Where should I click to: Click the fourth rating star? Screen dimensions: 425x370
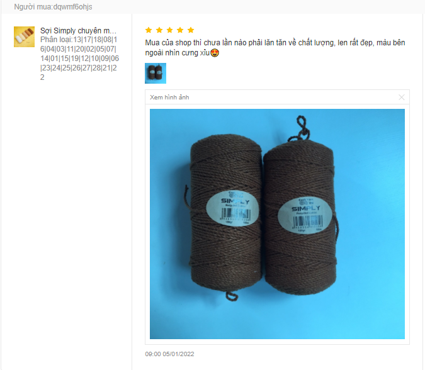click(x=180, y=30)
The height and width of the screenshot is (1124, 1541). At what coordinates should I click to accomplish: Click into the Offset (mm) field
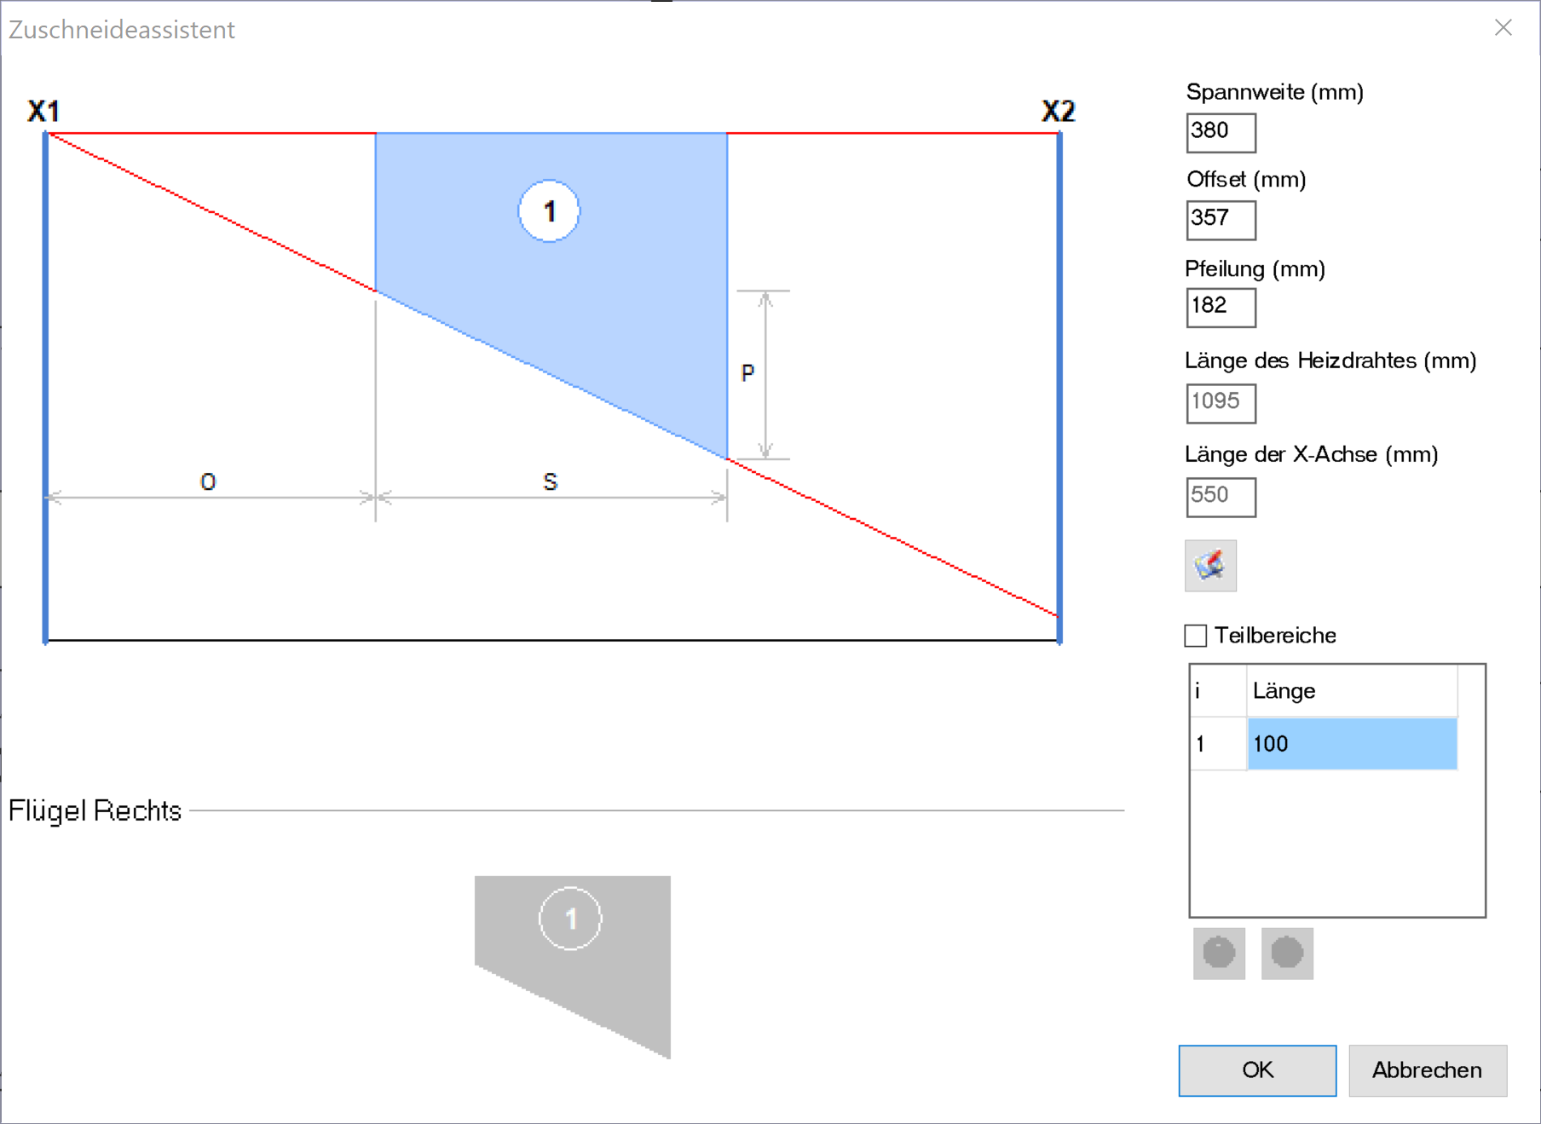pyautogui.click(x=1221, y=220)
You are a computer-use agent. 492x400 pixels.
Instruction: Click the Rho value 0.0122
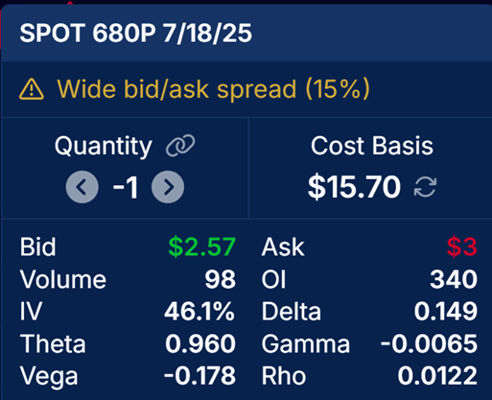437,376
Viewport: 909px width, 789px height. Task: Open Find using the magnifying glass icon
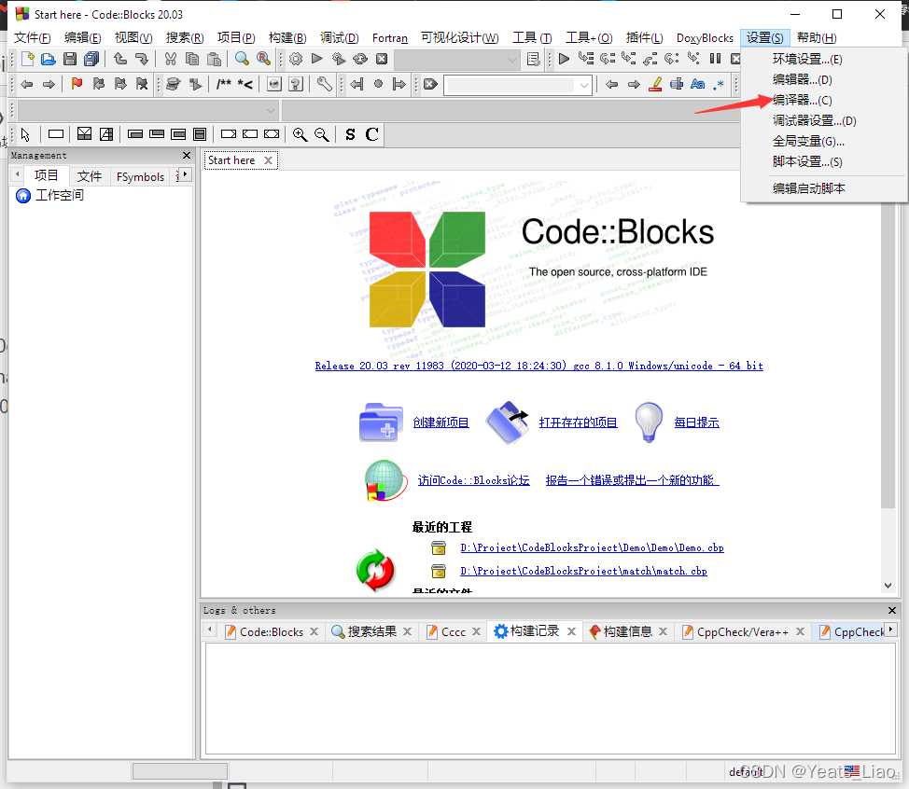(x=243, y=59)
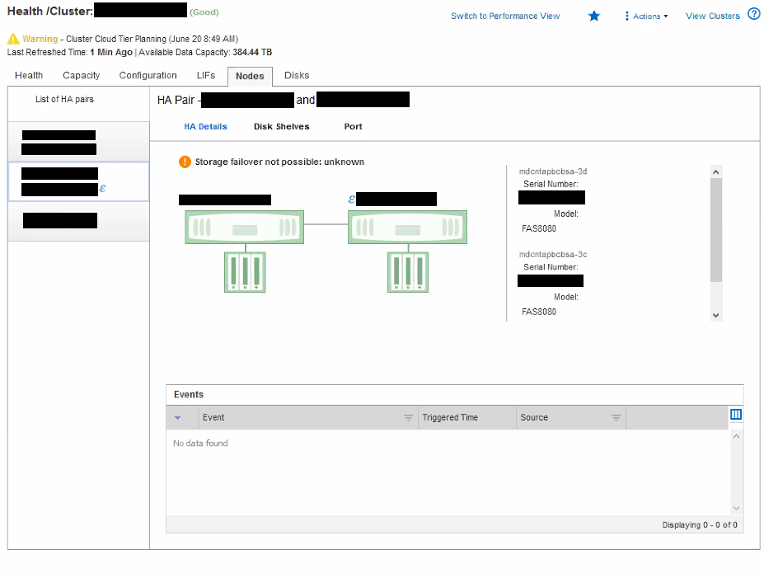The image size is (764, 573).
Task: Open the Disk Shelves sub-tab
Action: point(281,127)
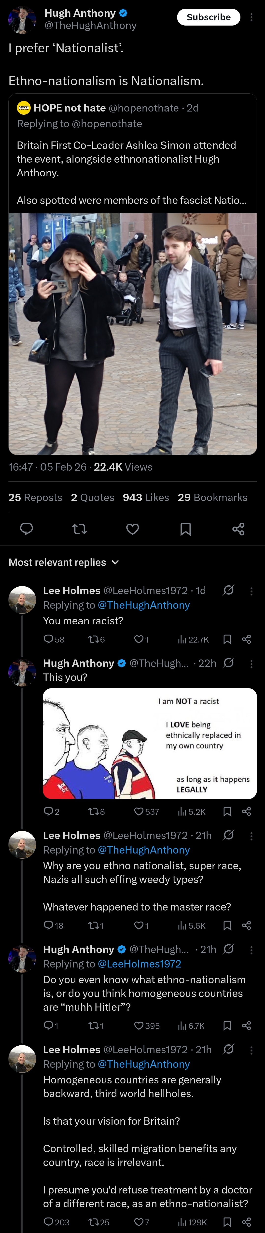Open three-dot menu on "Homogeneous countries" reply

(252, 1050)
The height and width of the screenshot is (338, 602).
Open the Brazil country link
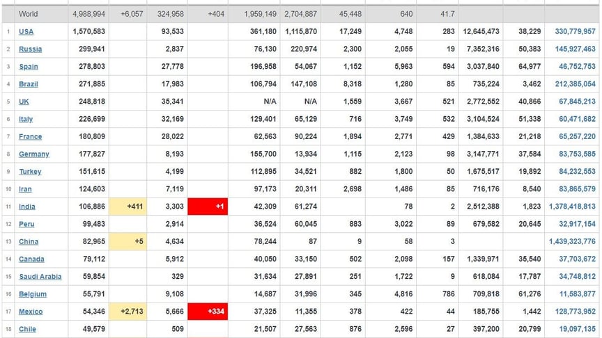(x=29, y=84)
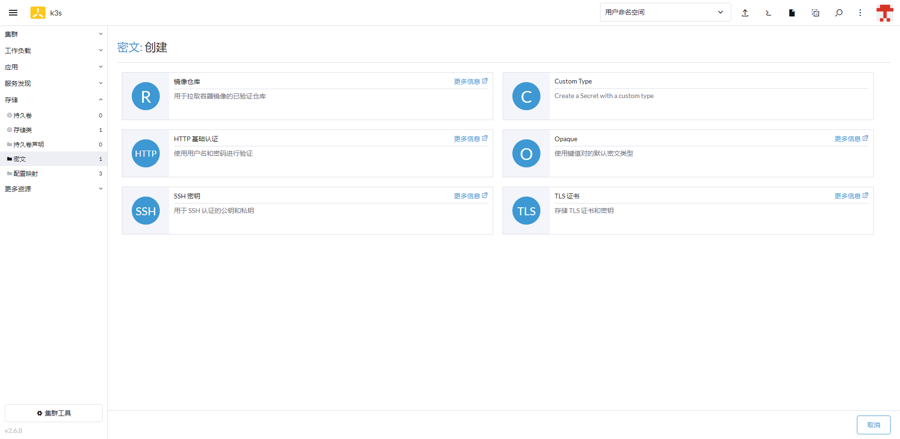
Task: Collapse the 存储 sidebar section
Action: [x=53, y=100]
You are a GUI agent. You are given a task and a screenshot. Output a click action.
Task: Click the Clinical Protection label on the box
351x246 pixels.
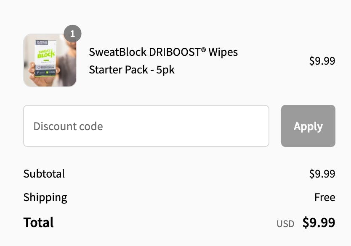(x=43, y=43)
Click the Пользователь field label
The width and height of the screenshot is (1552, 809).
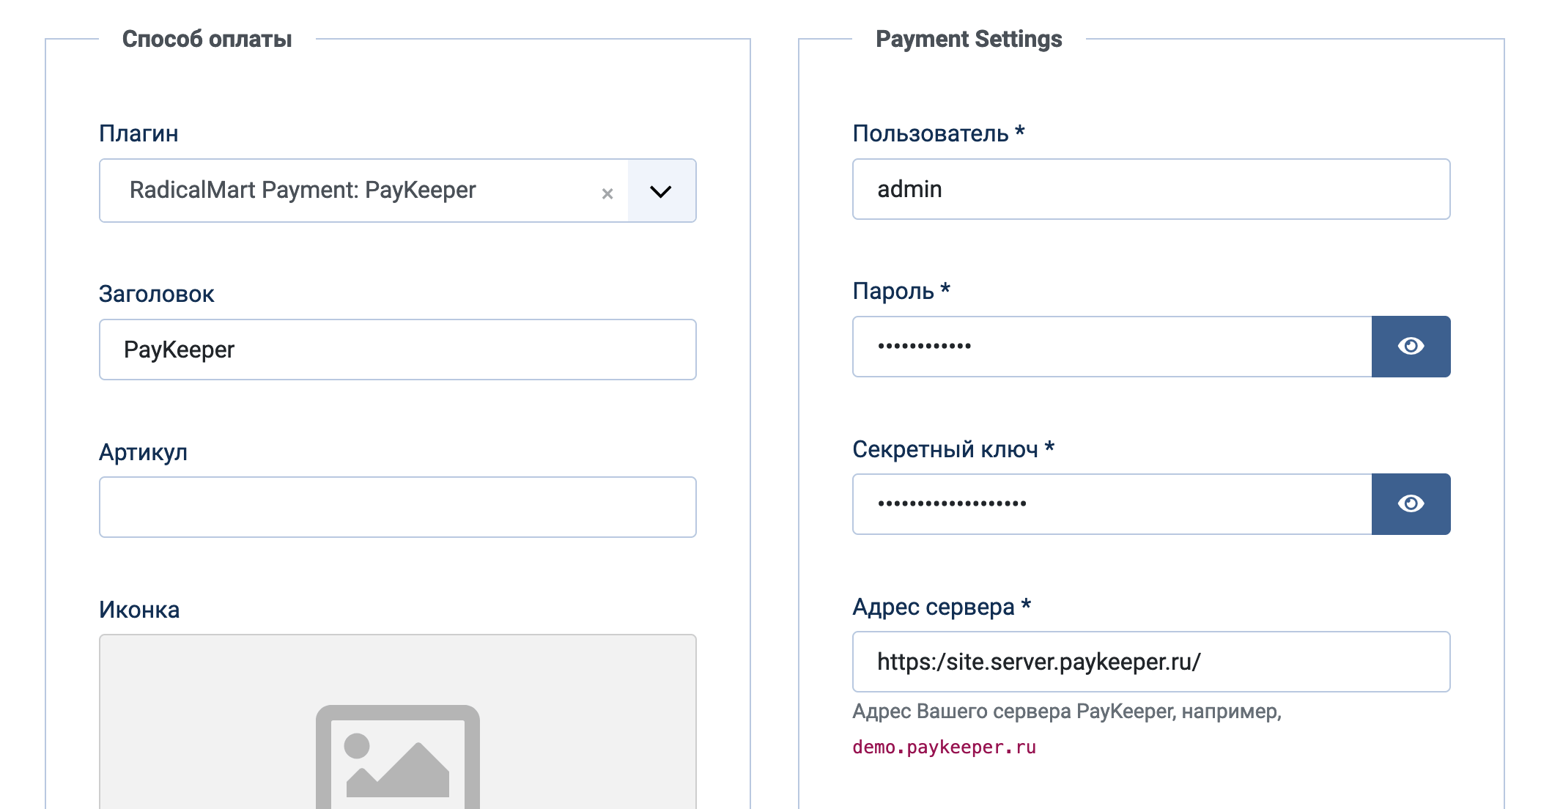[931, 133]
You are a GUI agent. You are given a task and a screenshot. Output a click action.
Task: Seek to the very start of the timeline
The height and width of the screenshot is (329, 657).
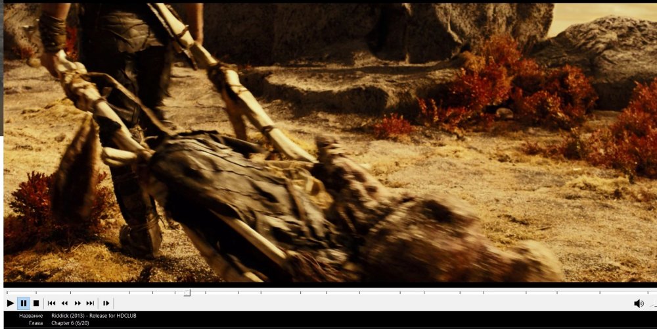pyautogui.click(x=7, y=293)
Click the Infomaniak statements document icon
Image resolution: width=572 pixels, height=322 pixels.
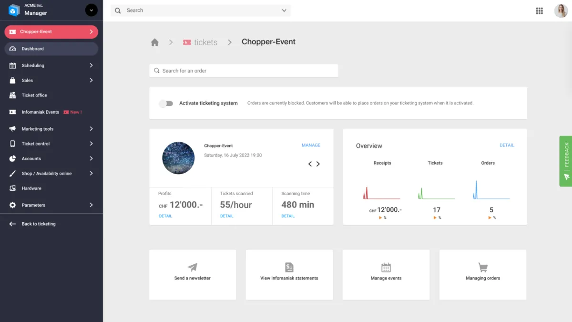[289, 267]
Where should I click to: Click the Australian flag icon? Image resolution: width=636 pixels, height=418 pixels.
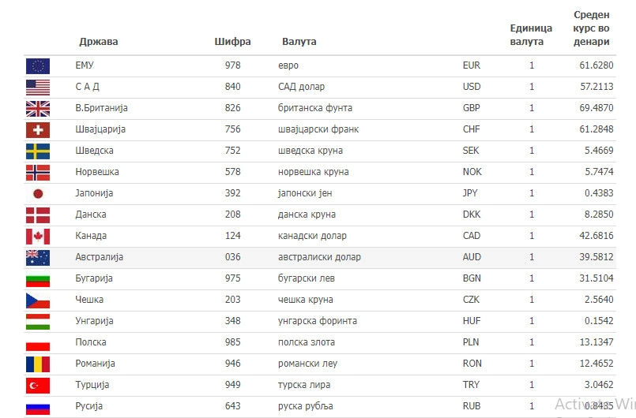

════════════════════

TRY IT: The answer should be an exact copy of the material, with its pictures removed.

TASK OUTPUT:
Where should I click to: Click the fourth rating star? Screen dimensions: 425x370
click(x=180, y=30)
The height and width of the screenshot is (1124, 1541). At what coordinates should I click to accomplish: Click into the Offset (mm) field
pyautogui.click(x=1221, y=220)
You are a computer-use agent. 492x400 pixels.
Instruction: Click the Rho value 0.0122
437,376
Viewport: 909px width, 789px height. Task: Open Find using the magnifying glass icon
(x=243, y=59)
The image size is (764, 573).
Task: Open the Disk Shelves sub-tab
Action: point(281,127)
Open three-dot menu on "Homogeneous countries" reply

(252, 1050)
The height and width of the screenshot is (338, 602).
Open the Brazil country link
(x=29, y=84)
Task: Collapse the 存储 sidebar section
Action: [x=53, y=100]
You are a GUI agent. You are given a task and a screenshot. Output a click action.
Task: Click the Clinical Protection label on the box
351x246 pixels.
(x=43, y=43)
Click the Пользователь field label
The width and height of the screenshot is (1552, 809).
[931, 133]
You are a GUI agent. You are given a task and a screenshot. Output a click action.
Task: Seek to the very start of the timeline
The height and width of the screenshot is (329, 657).
pyautogui.click(x=7, y=293)
Click the Infomaniak statements document icon
Image resolution: width=572 pixels, height=322 pixels.
[289, 267]
Where should I click to: Click the Australian flag icon? Image resolution: width=636 pixels, height=418 pixels.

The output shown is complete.